- FRAGMENTO:
- - - - - - -
El Caudillo tiene que prestar un penúltimo servicio a los partidos que hoy se definen de izquierdas, y en particular al PSOE sanchistizado y al Podemos socialdemocratizado, porque como se comprenderá no basta con sacarlo de Cuelgamuros. Franco es como el cochino, que hay que sacarle rendimiento a todo: costillas, pezuñas, morro. La portavoz parlamentaria del PSOE, Adriana Lastra, ha recordado que en acuerdo gubernamental entre socialistas y podemistas incluye una reforma del Código Penal -otra- para convertir la exaltación o apología del franquismo en un delito. Uno creía ingenuamente que la tendencia más civilizada en el ámbito de lo penal era la desaparición de los delitos de opinión. Si un fascista destroza una librería, propina una paliza o interrumpe el tráfico poniéndose de rodillas en mitad de la vía y cantando el Cara al sol ya existen más que suficientes herramientas normativas para castigar su conducta. Hace un par de meses, en la plaza Weyler de Santa Cruz de Tenerife, unos ancianos discutían animadamente sobre el franquismo, y varios afirmaron que Franco era duro, un cabronazo sin entrañas, pero que convirtió a España en una potencia industrial y la sacó de la pobreza y el retraso y etcétera. Franco, a su juicio, era una suerte de patriota metodológicamente cuestionable, pero patriota al fin. ¿Hay que denunciar a estos jubilados? ¿Llevarlos a la comisaría más cercana para que, al menos, les tomen declaración? ¿Regalarles la bibliografía completa de Tuñón de Lara, es decir, torturarlos?
- - - - - - -
- OBJETIVO DE LA TAREA: Retoma la columna sobre el delito de apología del franquismo y prolóngala desde su última frase. El listado que aparece a continuación proviene de otra fuente.

- LISTADO PROPORCIONADO:
- - - - - - -
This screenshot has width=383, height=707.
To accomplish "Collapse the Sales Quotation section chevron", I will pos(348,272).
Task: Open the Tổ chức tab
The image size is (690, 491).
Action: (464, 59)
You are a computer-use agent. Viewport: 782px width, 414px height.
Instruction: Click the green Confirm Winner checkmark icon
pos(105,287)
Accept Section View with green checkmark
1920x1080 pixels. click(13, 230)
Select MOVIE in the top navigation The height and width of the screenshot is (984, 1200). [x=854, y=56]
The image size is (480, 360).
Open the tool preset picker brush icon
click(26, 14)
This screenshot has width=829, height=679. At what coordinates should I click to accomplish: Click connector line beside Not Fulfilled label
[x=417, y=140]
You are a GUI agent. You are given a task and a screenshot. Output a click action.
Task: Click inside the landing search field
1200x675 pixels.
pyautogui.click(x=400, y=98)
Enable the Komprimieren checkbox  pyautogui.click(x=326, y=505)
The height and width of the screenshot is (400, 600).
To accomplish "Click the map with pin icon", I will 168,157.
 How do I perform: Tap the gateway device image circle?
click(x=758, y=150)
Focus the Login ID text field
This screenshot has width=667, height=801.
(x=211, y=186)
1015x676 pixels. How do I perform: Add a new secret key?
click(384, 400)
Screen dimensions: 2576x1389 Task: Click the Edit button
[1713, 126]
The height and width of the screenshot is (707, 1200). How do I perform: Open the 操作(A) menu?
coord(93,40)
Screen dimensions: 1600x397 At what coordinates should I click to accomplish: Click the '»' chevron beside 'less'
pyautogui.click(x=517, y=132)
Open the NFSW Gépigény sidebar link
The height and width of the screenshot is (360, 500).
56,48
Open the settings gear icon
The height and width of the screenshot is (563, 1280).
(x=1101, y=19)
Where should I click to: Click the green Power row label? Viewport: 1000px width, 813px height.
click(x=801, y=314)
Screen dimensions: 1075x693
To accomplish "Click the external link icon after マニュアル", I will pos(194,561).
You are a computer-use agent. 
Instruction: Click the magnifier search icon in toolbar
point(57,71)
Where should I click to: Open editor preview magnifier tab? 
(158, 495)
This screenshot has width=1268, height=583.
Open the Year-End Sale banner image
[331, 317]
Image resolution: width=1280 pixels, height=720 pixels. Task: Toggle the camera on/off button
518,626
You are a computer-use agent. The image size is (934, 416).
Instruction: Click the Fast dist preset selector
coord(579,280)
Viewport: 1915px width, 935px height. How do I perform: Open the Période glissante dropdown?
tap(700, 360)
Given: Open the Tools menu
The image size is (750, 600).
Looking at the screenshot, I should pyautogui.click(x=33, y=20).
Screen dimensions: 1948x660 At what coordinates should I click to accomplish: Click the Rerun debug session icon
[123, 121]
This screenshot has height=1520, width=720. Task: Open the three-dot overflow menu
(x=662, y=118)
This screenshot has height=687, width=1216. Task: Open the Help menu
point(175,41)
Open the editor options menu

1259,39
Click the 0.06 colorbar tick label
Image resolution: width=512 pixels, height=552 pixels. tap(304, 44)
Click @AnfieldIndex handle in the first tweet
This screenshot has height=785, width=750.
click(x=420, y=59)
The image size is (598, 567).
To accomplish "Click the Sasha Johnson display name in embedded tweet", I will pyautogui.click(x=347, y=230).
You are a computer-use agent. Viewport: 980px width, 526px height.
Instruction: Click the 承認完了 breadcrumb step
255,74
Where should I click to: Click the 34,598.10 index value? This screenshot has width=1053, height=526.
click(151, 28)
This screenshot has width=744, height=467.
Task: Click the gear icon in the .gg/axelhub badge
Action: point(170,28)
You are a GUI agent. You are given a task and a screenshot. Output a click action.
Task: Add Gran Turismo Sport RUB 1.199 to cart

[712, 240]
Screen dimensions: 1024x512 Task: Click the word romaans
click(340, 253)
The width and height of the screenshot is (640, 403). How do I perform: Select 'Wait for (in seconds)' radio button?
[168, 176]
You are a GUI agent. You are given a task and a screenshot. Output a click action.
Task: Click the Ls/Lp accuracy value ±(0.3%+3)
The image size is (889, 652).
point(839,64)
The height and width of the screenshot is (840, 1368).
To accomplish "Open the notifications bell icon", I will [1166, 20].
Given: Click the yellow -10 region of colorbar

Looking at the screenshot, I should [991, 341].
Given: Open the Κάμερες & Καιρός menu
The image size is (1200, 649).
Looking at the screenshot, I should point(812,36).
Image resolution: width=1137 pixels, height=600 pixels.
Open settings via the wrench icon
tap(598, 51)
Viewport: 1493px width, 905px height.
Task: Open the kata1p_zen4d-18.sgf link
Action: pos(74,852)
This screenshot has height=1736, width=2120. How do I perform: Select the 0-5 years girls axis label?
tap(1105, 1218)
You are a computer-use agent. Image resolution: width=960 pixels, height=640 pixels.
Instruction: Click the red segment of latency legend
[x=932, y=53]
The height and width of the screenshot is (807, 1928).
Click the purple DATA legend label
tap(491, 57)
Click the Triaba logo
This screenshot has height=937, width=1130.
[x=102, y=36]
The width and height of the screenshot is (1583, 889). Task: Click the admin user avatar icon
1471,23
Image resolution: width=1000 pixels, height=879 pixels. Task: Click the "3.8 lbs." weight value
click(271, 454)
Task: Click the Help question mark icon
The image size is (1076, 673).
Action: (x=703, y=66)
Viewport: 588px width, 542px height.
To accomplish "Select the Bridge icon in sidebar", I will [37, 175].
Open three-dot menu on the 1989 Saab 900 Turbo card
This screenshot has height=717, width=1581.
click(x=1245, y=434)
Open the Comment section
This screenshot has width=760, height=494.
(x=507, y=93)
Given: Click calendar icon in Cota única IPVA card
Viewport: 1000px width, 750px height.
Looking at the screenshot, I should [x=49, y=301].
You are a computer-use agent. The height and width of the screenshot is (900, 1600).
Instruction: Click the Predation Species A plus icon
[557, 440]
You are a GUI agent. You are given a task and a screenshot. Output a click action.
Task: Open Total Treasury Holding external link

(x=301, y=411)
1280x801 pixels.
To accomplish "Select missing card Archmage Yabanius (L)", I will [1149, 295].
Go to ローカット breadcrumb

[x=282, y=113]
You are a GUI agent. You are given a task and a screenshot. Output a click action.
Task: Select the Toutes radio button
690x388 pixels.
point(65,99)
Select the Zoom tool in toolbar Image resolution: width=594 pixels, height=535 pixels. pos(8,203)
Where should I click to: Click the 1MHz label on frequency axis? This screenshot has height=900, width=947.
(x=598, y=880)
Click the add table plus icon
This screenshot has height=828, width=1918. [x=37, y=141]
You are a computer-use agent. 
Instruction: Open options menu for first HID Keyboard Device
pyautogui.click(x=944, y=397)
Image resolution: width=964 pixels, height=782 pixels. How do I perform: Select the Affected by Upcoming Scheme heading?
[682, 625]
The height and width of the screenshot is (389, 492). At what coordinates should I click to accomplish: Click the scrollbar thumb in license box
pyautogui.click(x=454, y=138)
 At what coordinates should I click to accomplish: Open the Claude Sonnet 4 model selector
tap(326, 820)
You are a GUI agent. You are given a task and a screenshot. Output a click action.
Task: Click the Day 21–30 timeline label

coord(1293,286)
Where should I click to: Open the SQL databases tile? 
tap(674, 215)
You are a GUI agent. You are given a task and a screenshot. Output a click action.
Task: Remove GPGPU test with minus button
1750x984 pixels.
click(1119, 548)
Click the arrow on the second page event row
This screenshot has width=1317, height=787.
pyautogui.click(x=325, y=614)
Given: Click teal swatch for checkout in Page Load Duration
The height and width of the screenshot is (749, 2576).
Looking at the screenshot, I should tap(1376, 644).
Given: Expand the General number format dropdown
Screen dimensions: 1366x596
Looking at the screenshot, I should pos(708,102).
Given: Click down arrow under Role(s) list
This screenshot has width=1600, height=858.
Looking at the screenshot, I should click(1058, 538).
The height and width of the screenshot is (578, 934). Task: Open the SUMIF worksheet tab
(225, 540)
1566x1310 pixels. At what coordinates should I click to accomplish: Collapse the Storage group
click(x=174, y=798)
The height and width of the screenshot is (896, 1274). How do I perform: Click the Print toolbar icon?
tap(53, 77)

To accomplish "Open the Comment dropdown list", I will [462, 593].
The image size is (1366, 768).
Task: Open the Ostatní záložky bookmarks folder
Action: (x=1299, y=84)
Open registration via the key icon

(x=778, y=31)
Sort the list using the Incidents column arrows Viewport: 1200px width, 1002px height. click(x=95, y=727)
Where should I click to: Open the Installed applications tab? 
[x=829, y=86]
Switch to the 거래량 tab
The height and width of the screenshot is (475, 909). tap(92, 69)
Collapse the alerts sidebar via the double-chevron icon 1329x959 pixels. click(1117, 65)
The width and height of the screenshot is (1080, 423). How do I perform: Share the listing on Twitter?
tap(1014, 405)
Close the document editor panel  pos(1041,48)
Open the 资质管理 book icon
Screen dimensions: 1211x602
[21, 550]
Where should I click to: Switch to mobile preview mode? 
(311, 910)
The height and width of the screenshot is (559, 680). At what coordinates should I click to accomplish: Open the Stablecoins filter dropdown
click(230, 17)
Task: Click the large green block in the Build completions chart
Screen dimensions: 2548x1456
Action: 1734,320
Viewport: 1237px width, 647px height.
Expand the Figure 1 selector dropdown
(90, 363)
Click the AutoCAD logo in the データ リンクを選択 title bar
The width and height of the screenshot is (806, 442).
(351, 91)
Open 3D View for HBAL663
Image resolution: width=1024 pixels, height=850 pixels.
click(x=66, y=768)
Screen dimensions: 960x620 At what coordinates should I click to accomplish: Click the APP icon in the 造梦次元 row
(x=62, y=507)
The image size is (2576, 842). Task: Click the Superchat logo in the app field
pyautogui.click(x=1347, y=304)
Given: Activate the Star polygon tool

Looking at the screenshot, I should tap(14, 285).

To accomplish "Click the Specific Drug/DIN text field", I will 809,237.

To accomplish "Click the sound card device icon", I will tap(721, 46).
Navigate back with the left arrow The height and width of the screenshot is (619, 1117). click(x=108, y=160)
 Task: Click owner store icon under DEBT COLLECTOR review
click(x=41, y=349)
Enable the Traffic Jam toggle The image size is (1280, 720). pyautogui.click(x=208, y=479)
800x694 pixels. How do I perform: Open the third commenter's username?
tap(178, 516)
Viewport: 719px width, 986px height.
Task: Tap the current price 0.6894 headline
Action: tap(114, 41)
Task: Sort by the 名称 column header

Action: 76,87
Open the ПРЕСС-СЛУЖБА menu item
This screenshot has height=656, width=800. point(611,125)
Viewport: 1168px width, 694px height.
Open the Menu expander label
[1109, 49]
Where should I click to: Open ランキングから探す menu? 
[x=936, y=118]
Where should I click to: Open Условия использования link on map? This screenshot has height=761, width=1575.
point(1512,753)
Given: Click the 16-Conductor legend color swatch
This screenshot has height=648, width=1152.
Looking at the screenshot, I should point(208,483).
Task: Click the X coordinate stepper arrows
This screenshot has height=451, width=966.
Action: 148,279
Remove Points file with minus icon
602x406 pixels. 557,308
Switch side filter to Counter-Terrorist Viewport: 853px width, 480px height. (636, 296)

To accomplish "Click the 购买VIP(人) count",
- - - - - - -
- RESPUESTA AL PROBLEMA:
En los últimos años he escuchado a Alberto Garzón -y a otras buenas gentes progresistas- que Alemania es otra cosa. Que en Alemania al que pillen llevando esvástica se lleva un disgusto. Y sustancialmente es cierto, aunque la legislación alemana permita el uso de algunos símbolos nazis en determinadas circunstancias. En lo que no suelen reparar los garzones es que la Corte Constitucional de la República Federal Alemana, en sentencia de agosto de 1957, declaró la inconstitucionalidad del partido comunista. La cripta donde reposan los restos de Benito Mussolini, en el pueblo de Predappio, abre ahora casi todos los días para los visitantes, hasta hace unos meses, ciertamente, solo lo hacía tres o cuatro veces al año. Esa ocurrencia tontorrona y grotesca, según la cual España sería una hedionda excepción en la límpida memoria europea contra el fascismo, debería ser sometida a revisión cuarenta y cinco años después de la muerte tromboflebítica de Francisco Franco.

Es más que suficiente la aplicación, en su caso, de un delito de odio, tipificado en el artículo 510 del Código Penal, y que sanciona a quienes fomentan o promueven la discriminación, el odio o la violencia contra grupos o asociaciones por motivos políticos, ideológicos, étnicos, sexuales, religiosos o clínicos. Pero eso le restaría al Gobierno una nueva y rotunda victoria contra el fascismo que nos amenaza, una victoria histórica -el Gobierno es en sí mismo histórico- que resonará en los resúmenes de prensa mientras la señora Lastra canta que no, que no, que no pasarán, los moros no pasarán, y si insisten, pues se les deporta a Mauritania o a Malí y ya está.